**DATA FOR THIS TASK**
####

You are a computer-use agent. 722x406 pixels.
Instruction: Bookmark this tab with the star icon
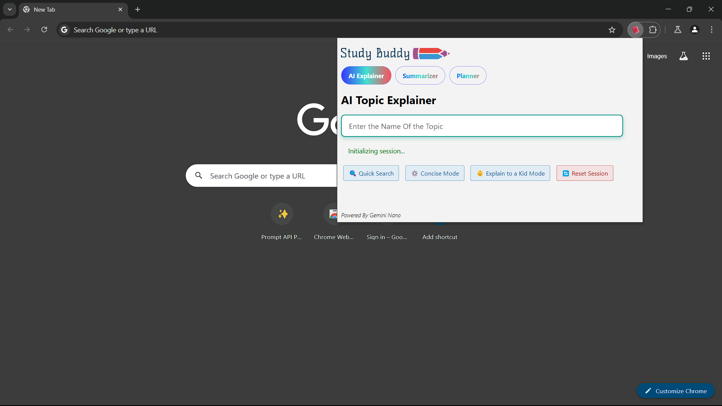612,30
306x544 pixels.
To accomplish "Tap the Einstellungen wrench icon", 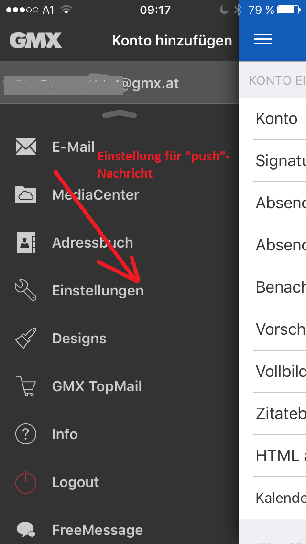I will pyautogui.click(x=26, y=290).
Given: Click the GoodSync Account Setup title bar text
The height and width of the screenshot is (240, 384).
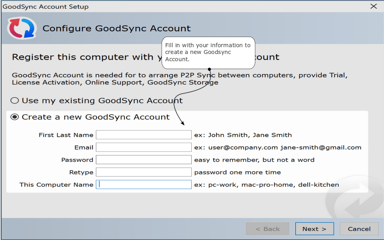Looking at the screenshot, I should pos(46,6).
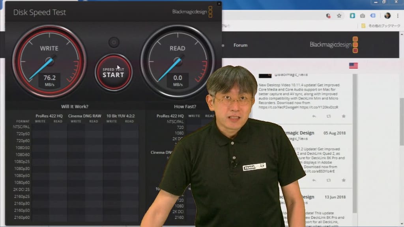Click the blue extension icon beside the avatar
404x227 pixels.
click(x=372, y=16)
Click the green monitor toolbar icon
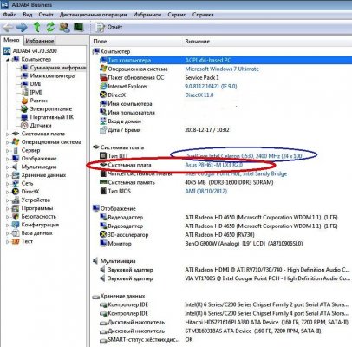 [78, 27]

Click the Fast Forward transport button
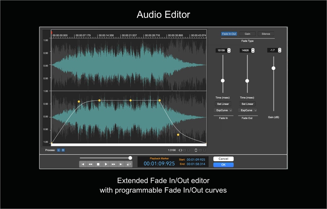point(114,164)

####

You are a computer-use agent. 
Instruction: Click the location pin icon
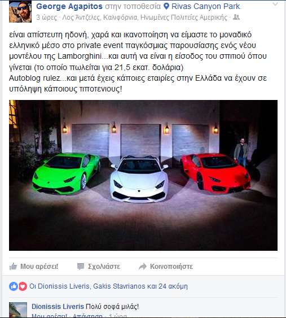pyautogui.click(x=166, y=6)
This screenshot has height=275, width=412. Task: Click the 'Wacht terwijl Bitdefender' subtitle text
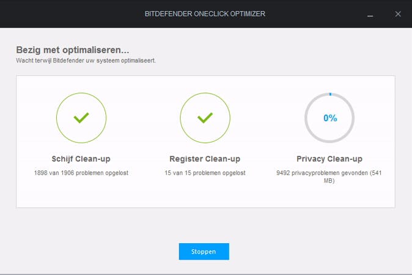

####

Copy the records word for word, starting with the line that contains "Click the green monitor toolbar icon" and going on through the line that contains "point(114,164)", and leave the pictures out of your copy.

Click the green monitor toolbar icon
 [78, 27]

Click the Fast Forward transport button
point(114,164)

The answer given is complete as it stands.